# Results of my local various tryouts 

In this notebook I present results obtained on training different networks with several types of dataflow.

## TL;DR

Best performance | Test accuracy | Test F170| Model | Image size | Class weights | Other details
--- | --- | --- | --- | --- | --- | ---
accuracy | 0.784 | 0.412 | DenseNet169 | 452 x 452 | None | finetunning, test time augmentations 
F170 | 0.776 | 0.467 | InceptionResNetV2 | 451 x 451 | custom formula | finetunning, test time augmentations 

These results are obtained for models trained for less than 7h.
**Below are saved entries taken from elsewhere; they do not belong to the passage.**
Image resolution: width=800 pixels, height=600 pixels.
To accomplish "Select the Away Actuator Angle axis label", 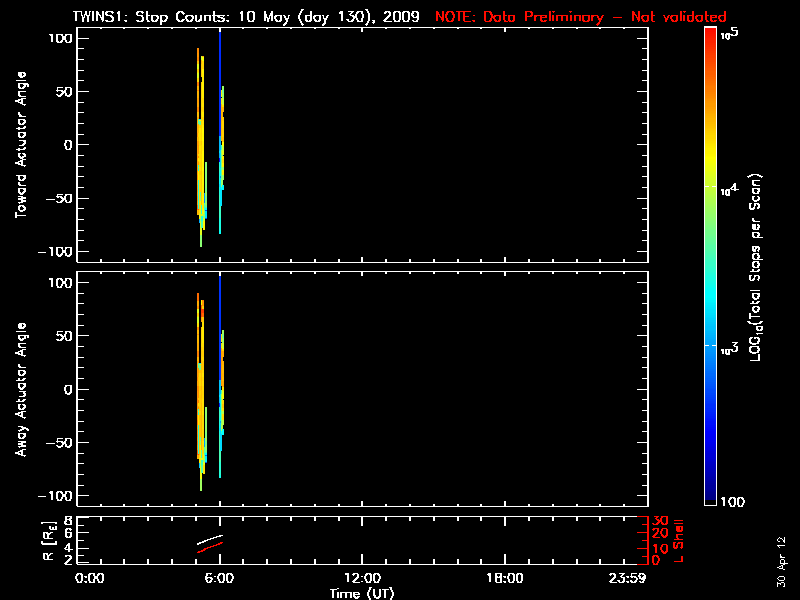I will [x=20, y=391].

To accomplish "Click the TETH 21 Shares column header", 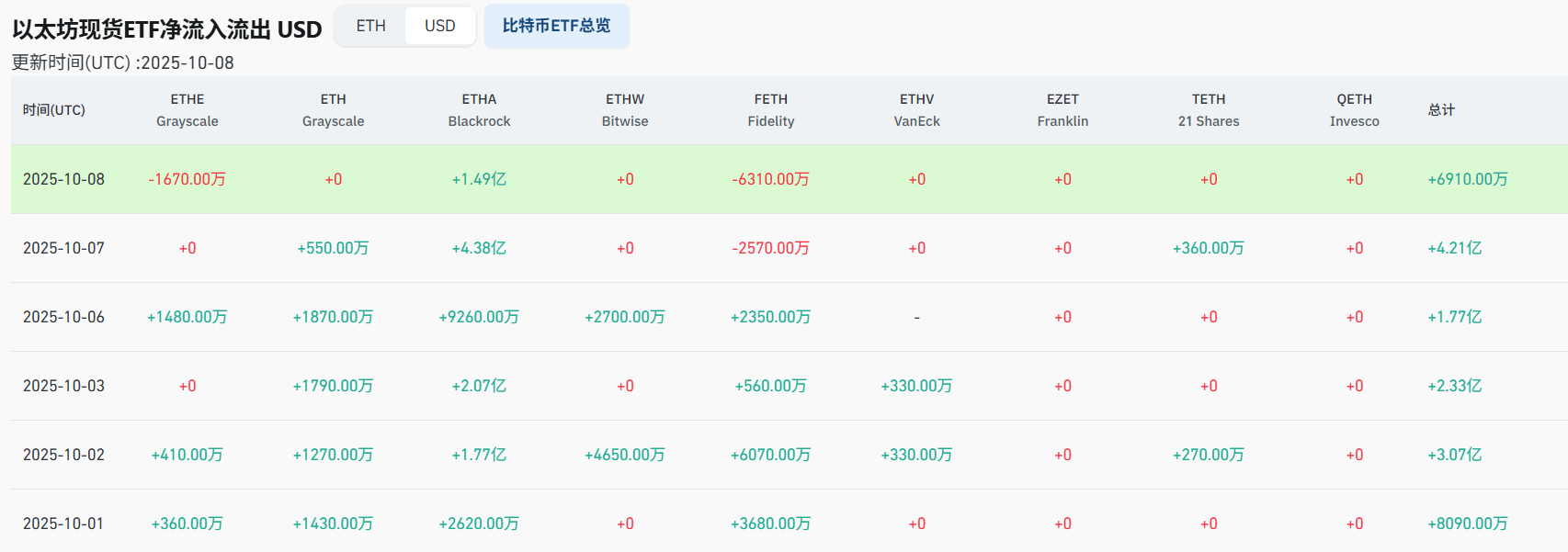I will 1208,110.
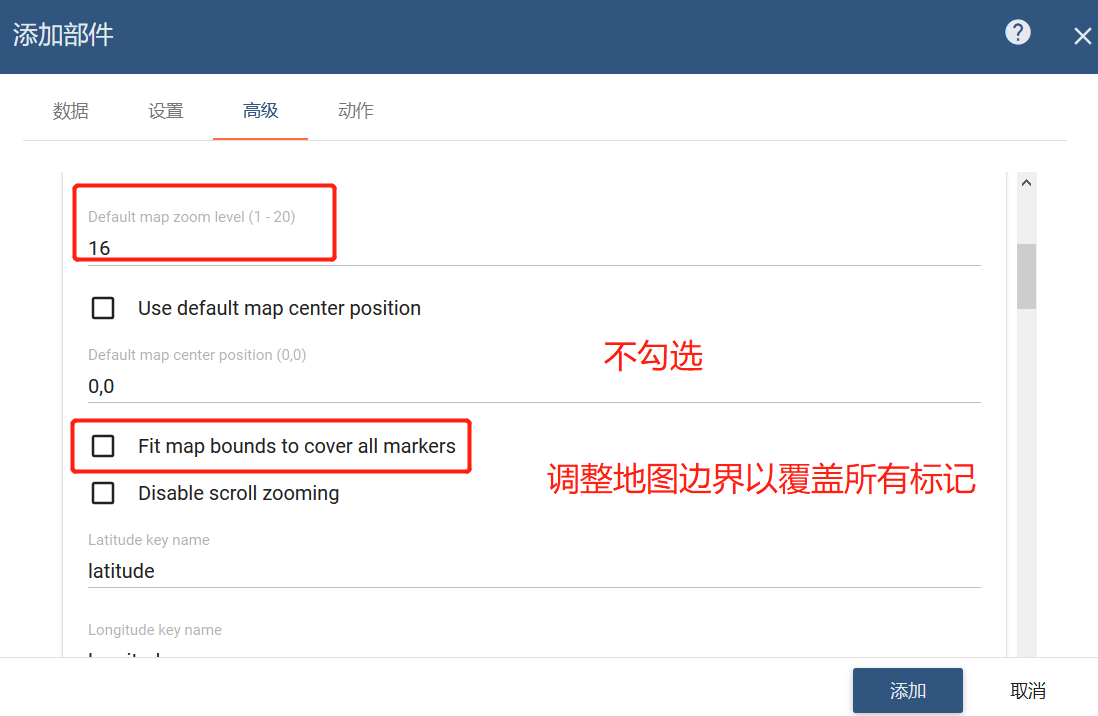Image resolution: width=1098 pixels, height=716 pixels.
Task: Click the Disable scroll zooming label text
Action: (x=239, y=493)
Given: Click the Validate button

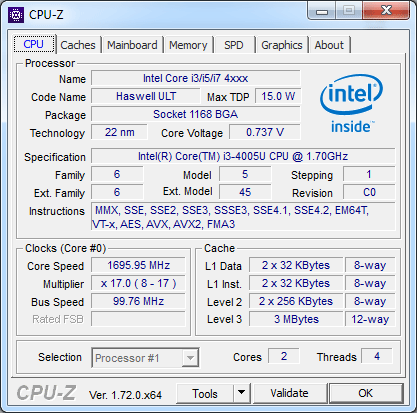Looking at the screenshot, I should click(x=290, y=393).
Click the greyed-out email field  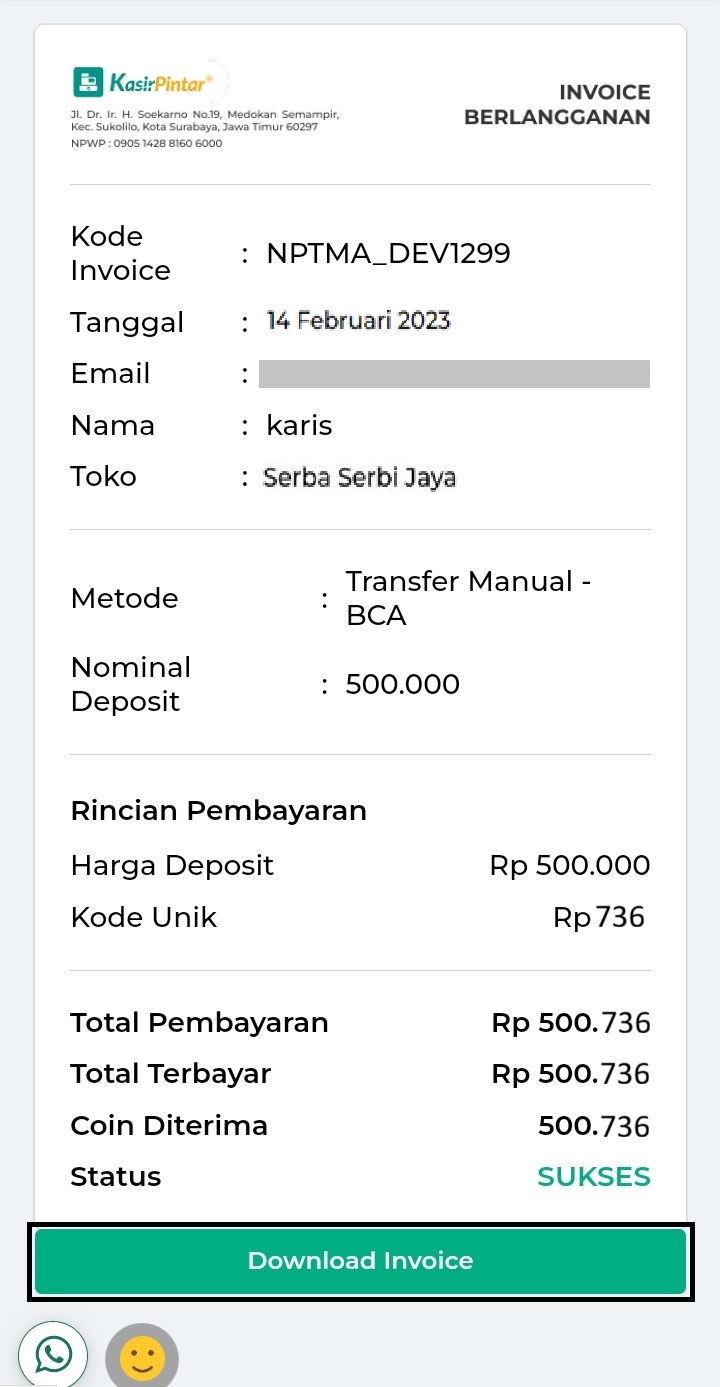[454, 374]
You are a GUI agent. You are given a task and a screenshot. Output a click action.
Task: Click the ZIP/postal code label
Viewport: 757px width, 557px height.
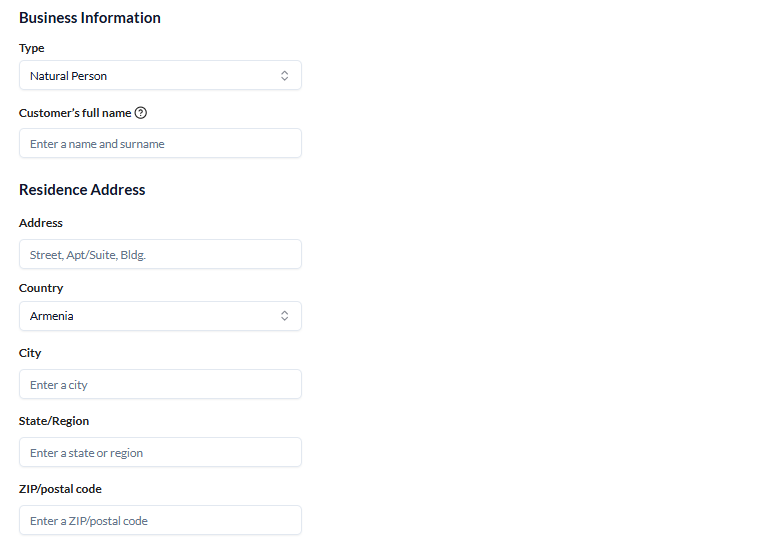click(60, 489)
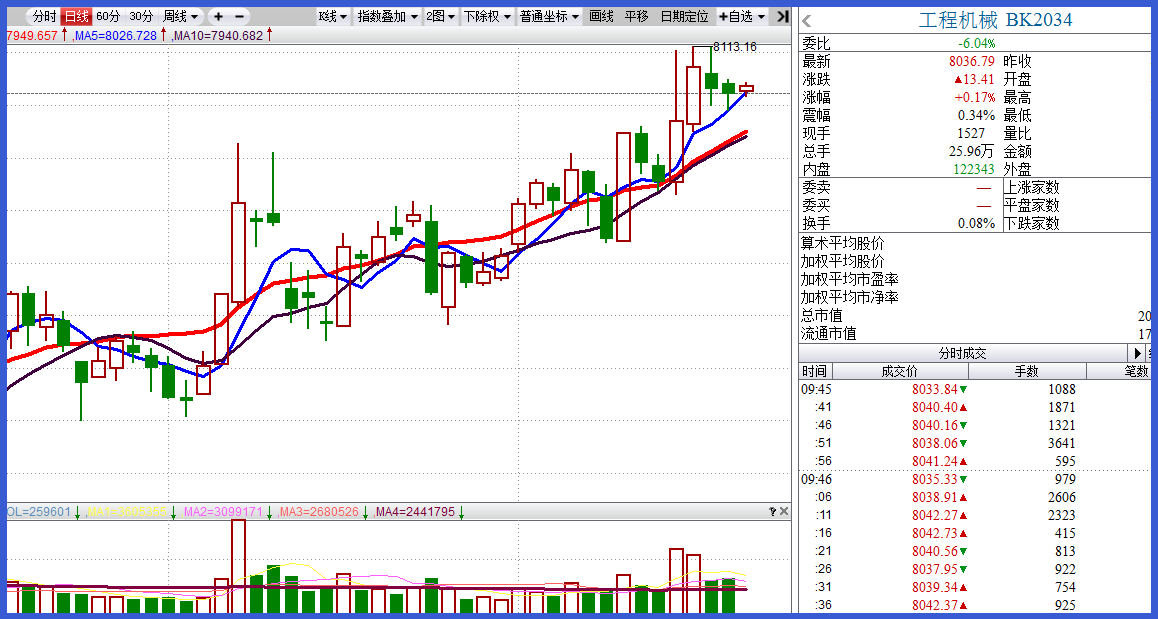Open the K线 chart type menu
Viewport: 1158px width, 619px height.
tap(332, 17)
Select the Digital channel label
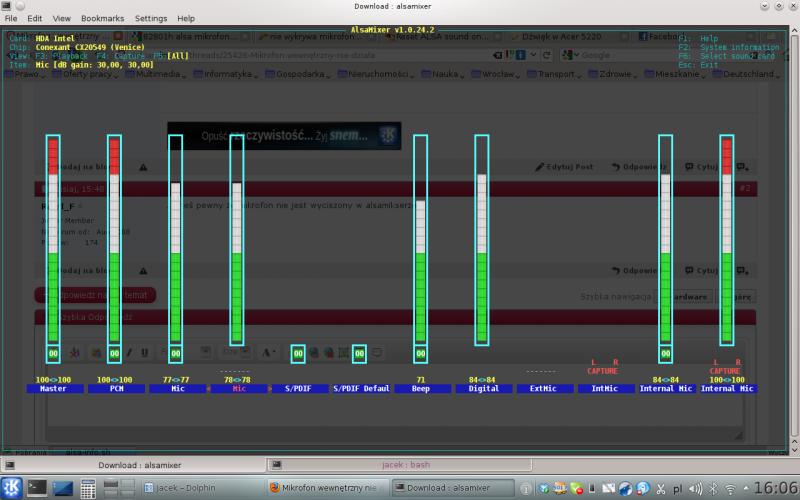Image resolution: width=800 pixels, height=500 pixels. tap(481, 388)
Networks, like DenseNet161, could give a better results trained a longer time.

## More details


### Model architectures

I tried to finetune 3 networks available in keras : [VGG16](https://keras.io/applications/#vgg16), [Inception-ResNetV2](https://keras.io/applications/#inceptionresnetv2), [DenseNet161](https://github.com/farizrahman4u/keras-contrib/blob/master/keras_contrib/applications/densenet.py#L491), [DenseNet169](https://github.com/farizrahman4u/keras-contrib/blob/master/keras_contrib/applications/densenet.py#L437)

Idea is simply to load network weights trained on ImageNet, freeze bottom layers and train only the most top layers and final fully-connected layers. 

#### VGG16-based model

The model based on pretrained VGG16 architecture takes all 5 conv-pooling blocks of VGG16 and adds 3 fully-connected layers with batch normalizations.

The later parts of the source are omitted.